A lot of the "news" on GNRD's website is about meetings hosted by other organisations which GNRD staff have attended, while other reports are about meetings held by GNRD, often on the sidelines of UN or European Parliament activities.
One recent news item says GNRD helped in the aftermath of the Nepal earthquake but is rather vague about it. It says GNRD helped with collecting and distributing relief materials, but there is nothing to indicate the scale or extent of this help.
During the last few years GNRD has sent observer missions to elections in Algeria, Jordan, Tunisia and Egypt, as well as the independence referendum in South Sudan, and published reports about them. The report on Sisi's election to the Egyptian presidency was surprisingly enthusiastic.
Last November it flew various Yemeni political figures to Brussels for a conference which Deeb hailed as "a real opportunity to achieve an all-inclusive national reconciliation". Needless to say (especially since the UN had been trying for months to achieve the same thing), it failed and, as I wrote at the time, it was difficult to see any purpose in the Brussels conference beyond GNRD's self-aggrandisement.
Another GNRD campaign involves posting photos on Twitter of people holding placards that say "#ActAgainstTerrrorism" (a sentiment few would disagree with). This follows on from a GNRD conference on counterterrorism in February which was attended by 200 people and held in one of Geneva's most expensive hotels. Attendees at the conference were presented with a 34-page draft of an international convention on counterterrorism which had been produced by GNRD.
GNRD had been working on the draft for more than a year and has clearly invested a lot of effort and money in producing it. There seems to be some kind of political motive behind this, but as yet I'm not sure what it is.
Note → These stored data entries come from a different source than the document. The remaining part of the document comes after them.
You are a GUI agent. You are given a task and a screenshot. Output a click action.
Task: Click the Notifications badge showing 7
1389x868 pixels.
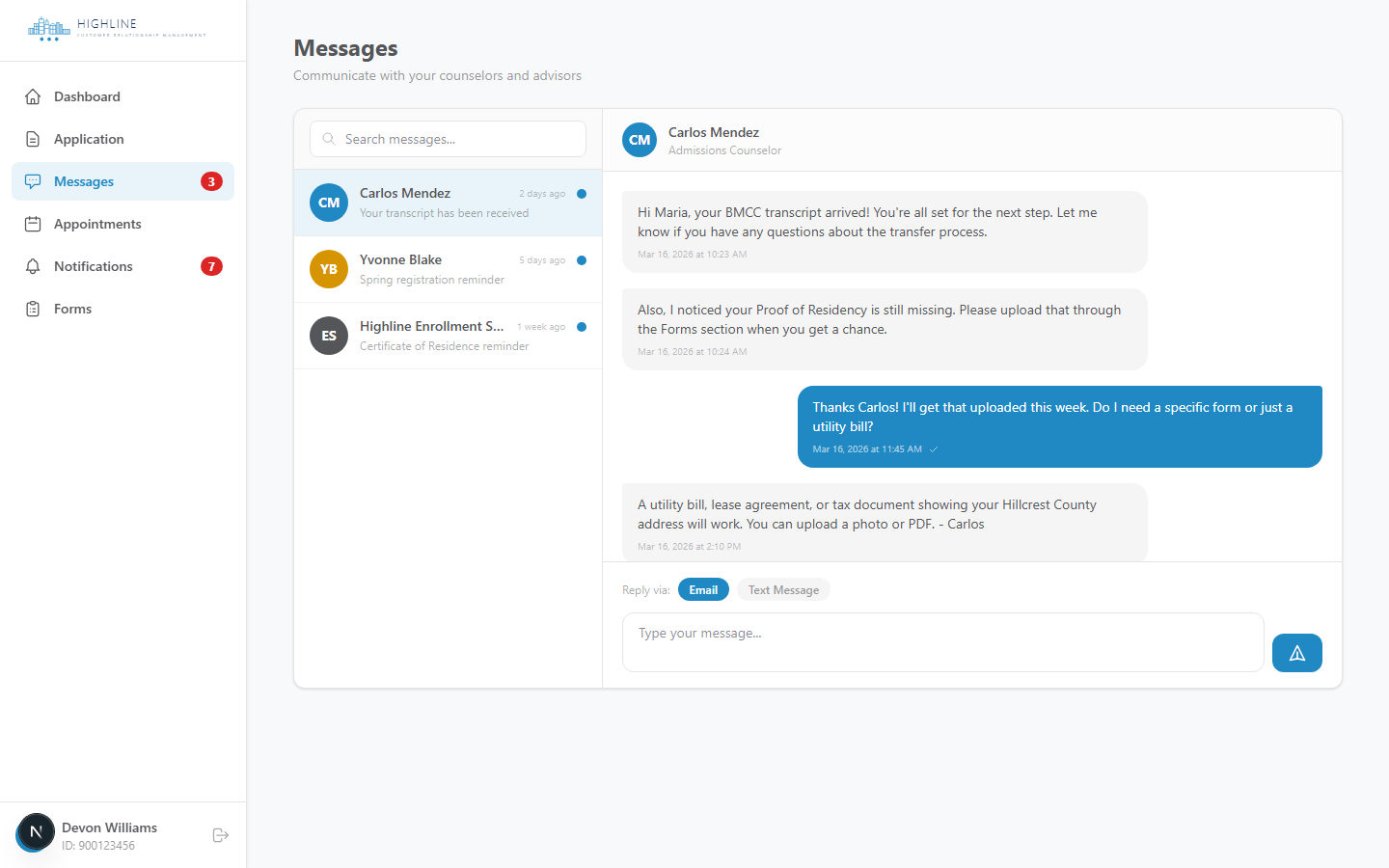211,266
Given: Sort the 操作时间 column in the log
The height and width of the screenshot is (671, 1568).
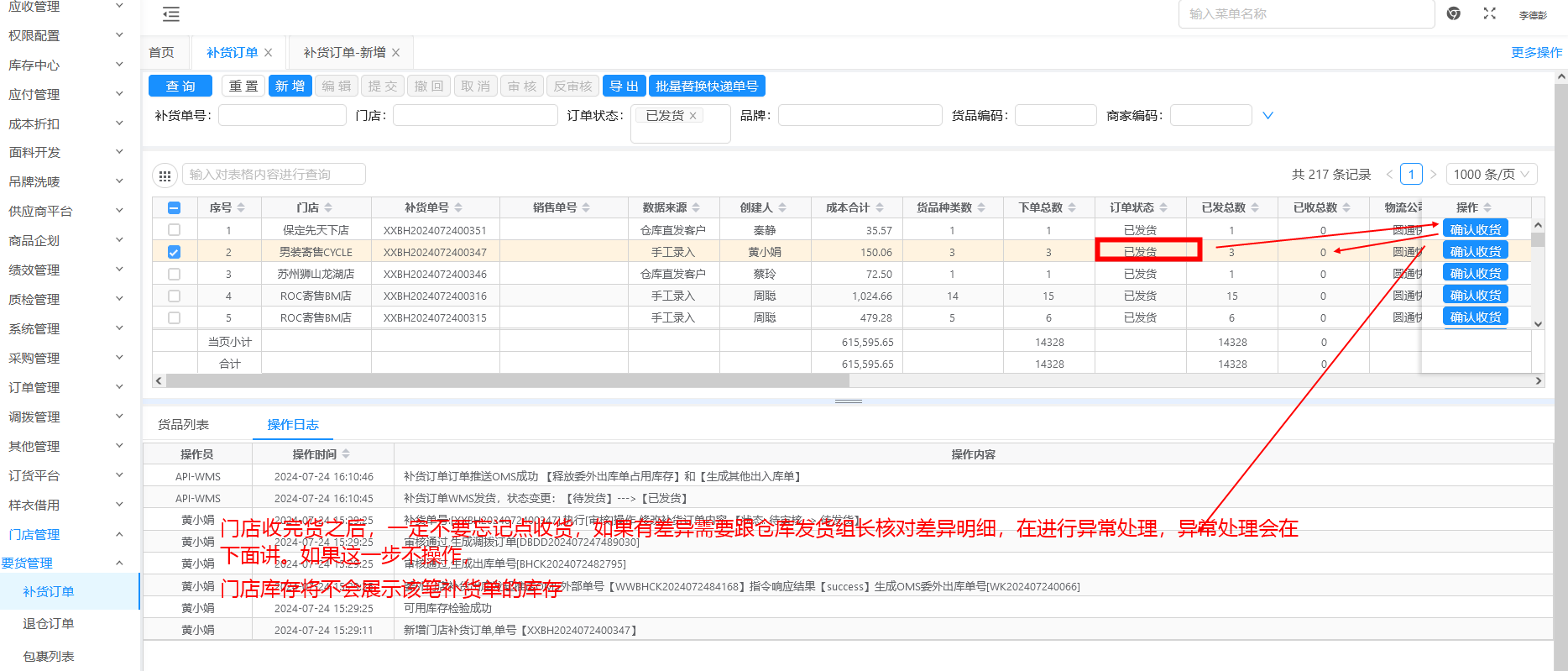Looking at the screenshot, I should pos(346,454).
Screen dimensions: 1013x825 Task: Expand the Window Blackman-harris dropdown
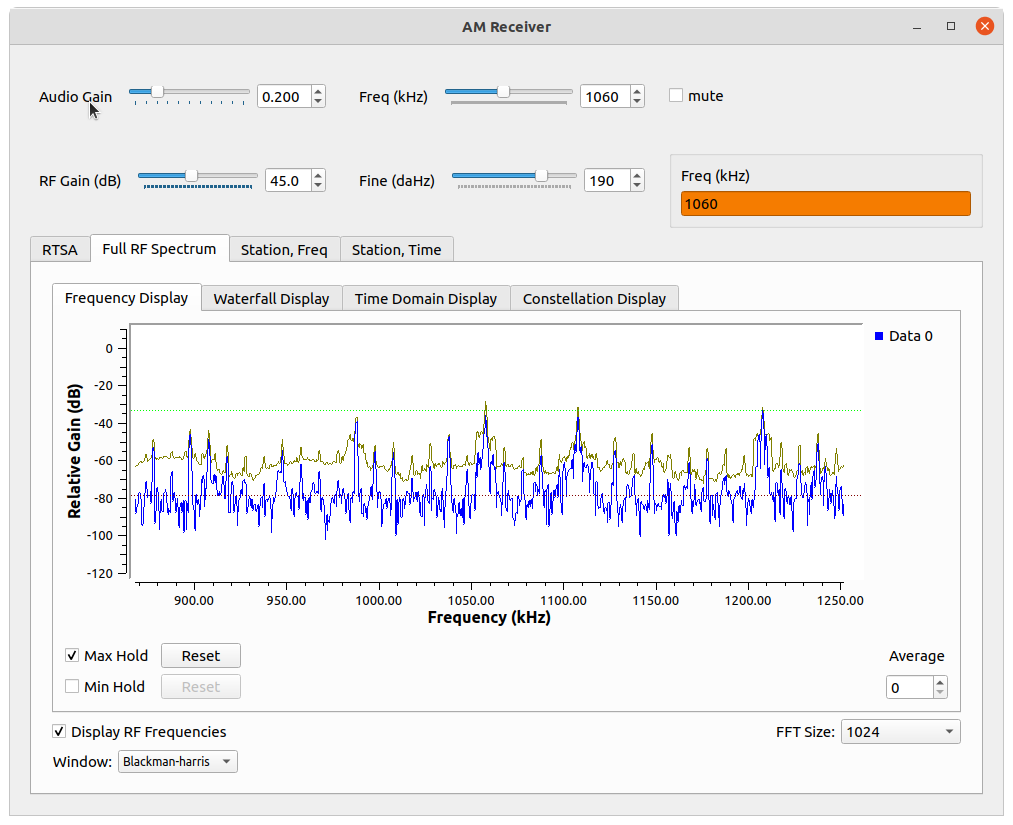point(178,762)
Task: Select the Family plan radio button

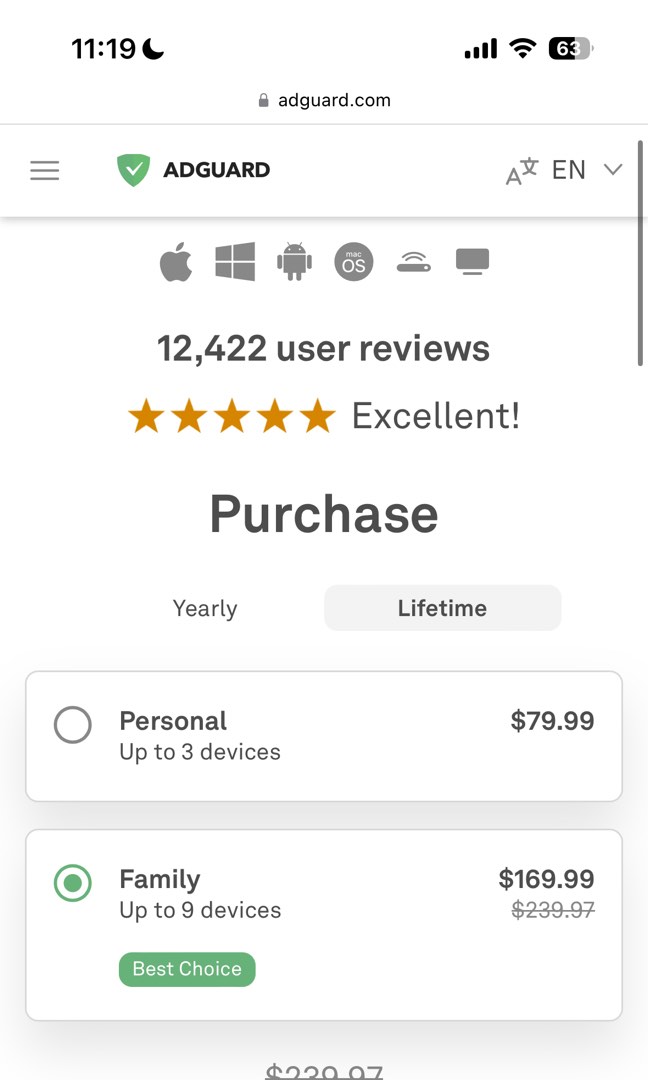Action: 72,884
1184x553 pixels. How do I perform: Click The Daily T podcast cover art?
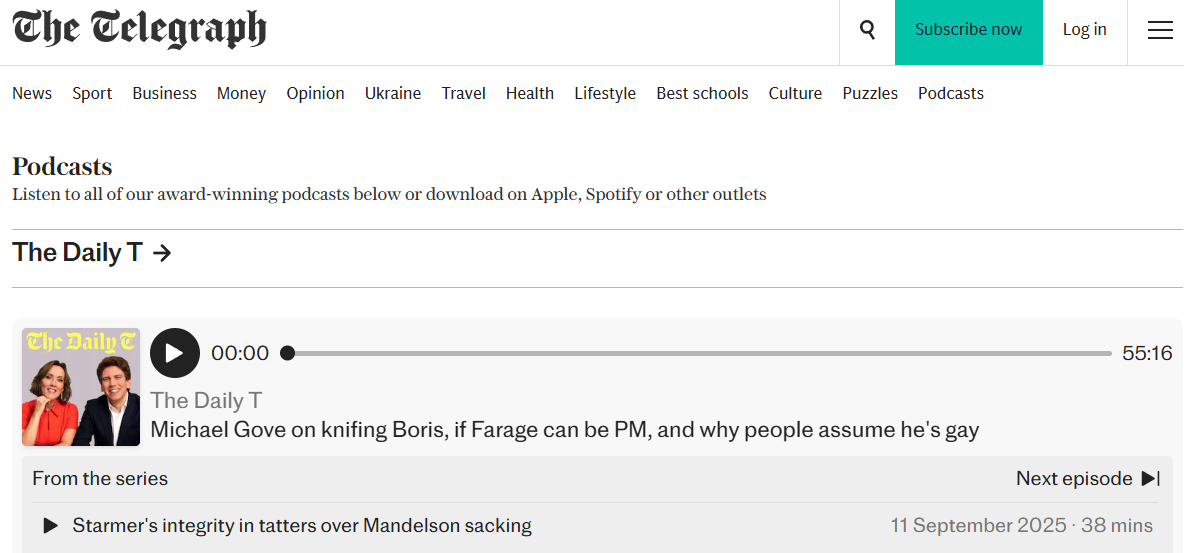coord(81,386)
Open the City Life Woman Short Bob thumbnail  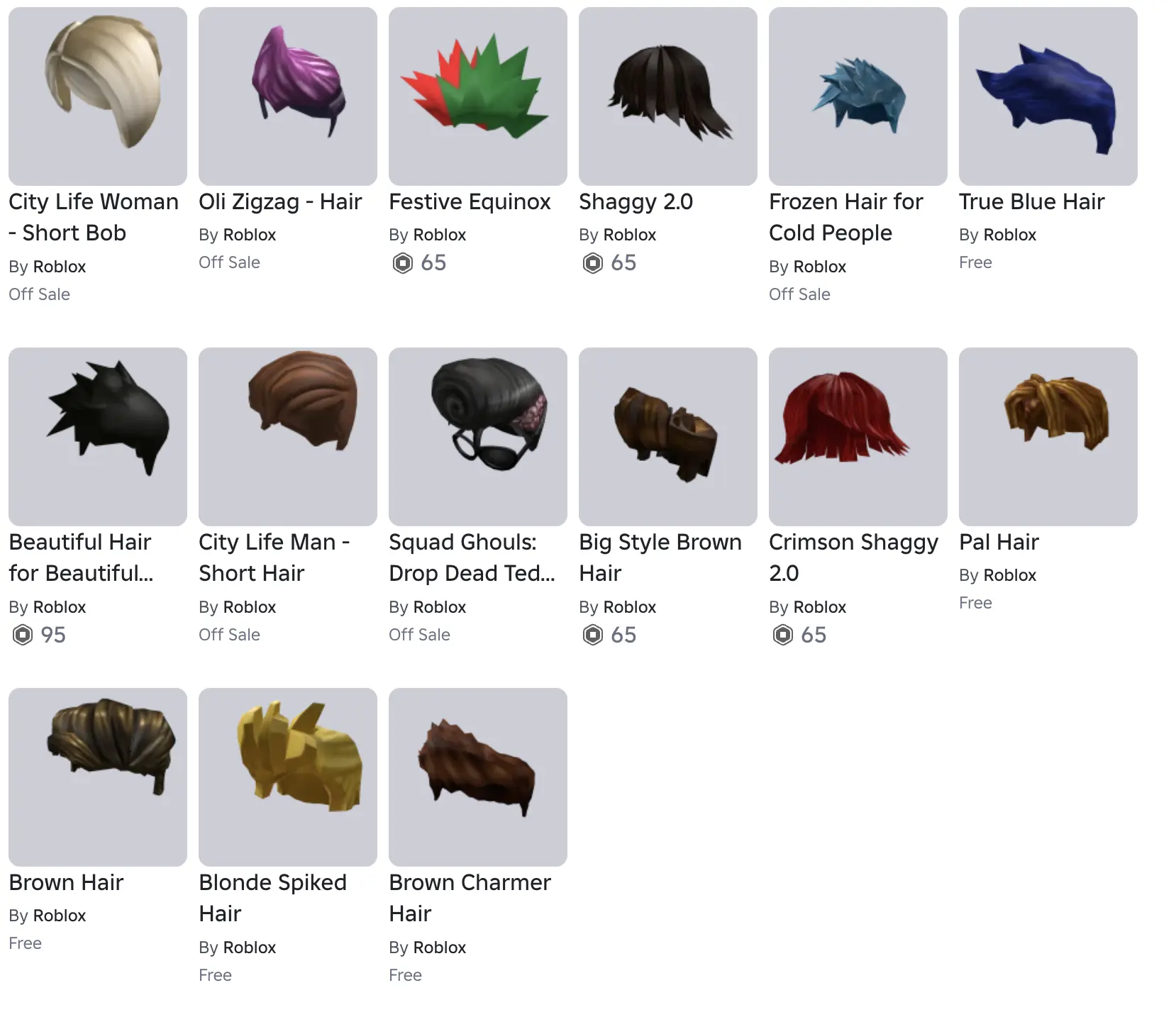(98, 96)
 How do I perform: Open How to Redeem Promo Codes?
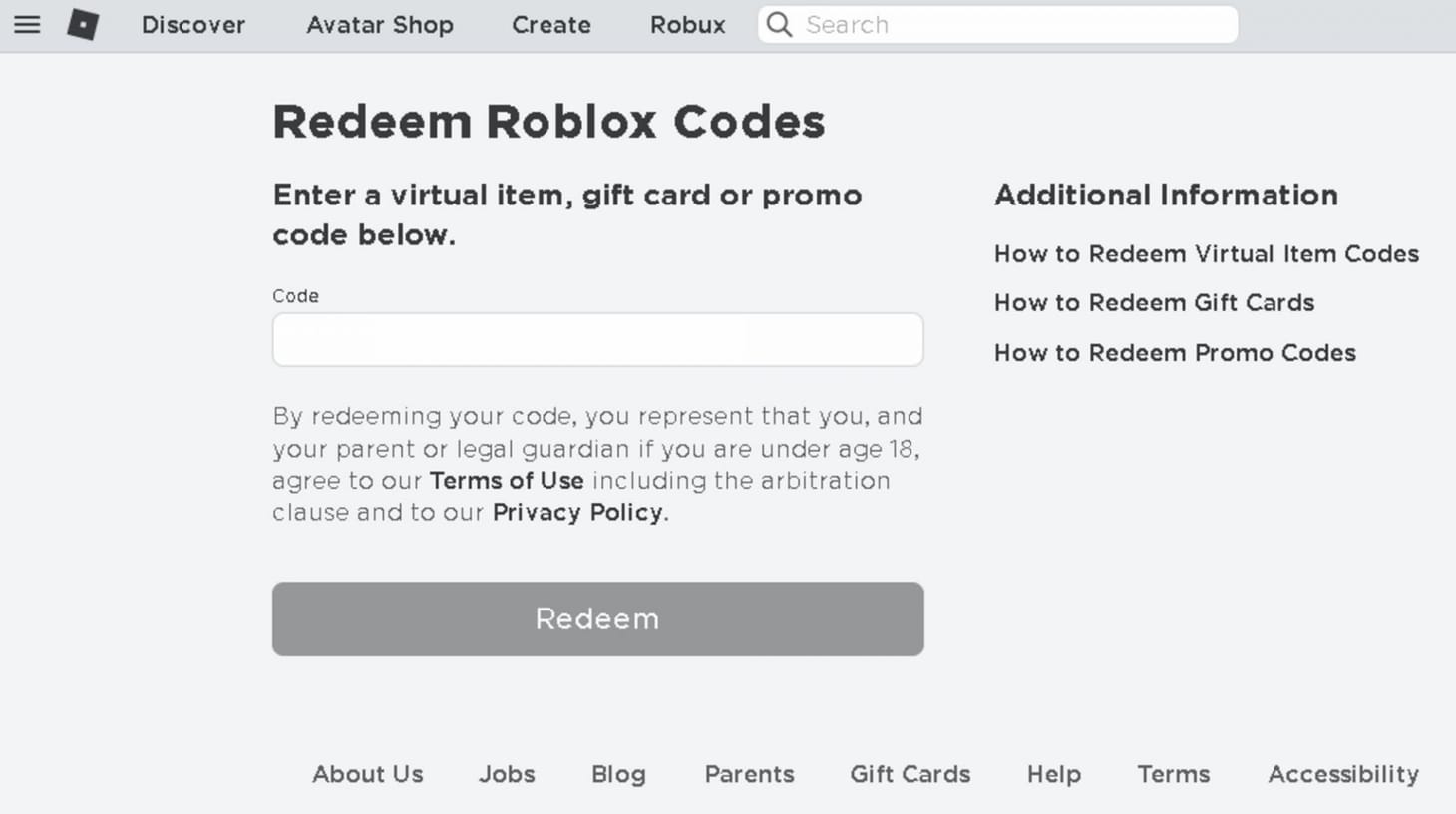[x=1174, y=353]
One frequent comment from those who have contact with GNRD is that it doesn't seem to be short of money. Apart from the lavish conferences, it is said to employ more than 100 staff worldwide. Earlier this month it announced the opening of a London office and has also been advertising for a researcher/representative to be based in New York (at a salary of $60,000 a year).
Several of GNRD's staff are registered for lobbying purposes at the European Parliament in Brussels. In February this year, after several years of trying, GNRD was granted consultative status at the United Nations, mainly at the behest of Sudan, which "highlighted the excellent work of the organisation" according to
a report of the meeting (page 21). This was not without controversy, however: the US sought to delay a vote on the grounds that GNRD "was promulgating false information on its website about the participation of the United States in one of its events". Nevertheless, the vote went ahead with Azerbaijan, Burundi, China, Cuba, Guinea, India, Iran, Mauritania, Nicaragua, Pakistan, Russia, South Africa, Sudan, Uruguay, Venezuela supporting GNRD's acceptance and only the US and Israel opposing it.
The end?The exact nature of the money-laundering charges remains to be seen; details will no doubt emerge as the case progresses. But regardless of what happens on the legal front, it is difficult to see how GNRD can survive. Whatever credibility it might have had has already been destroyed by the man who created it.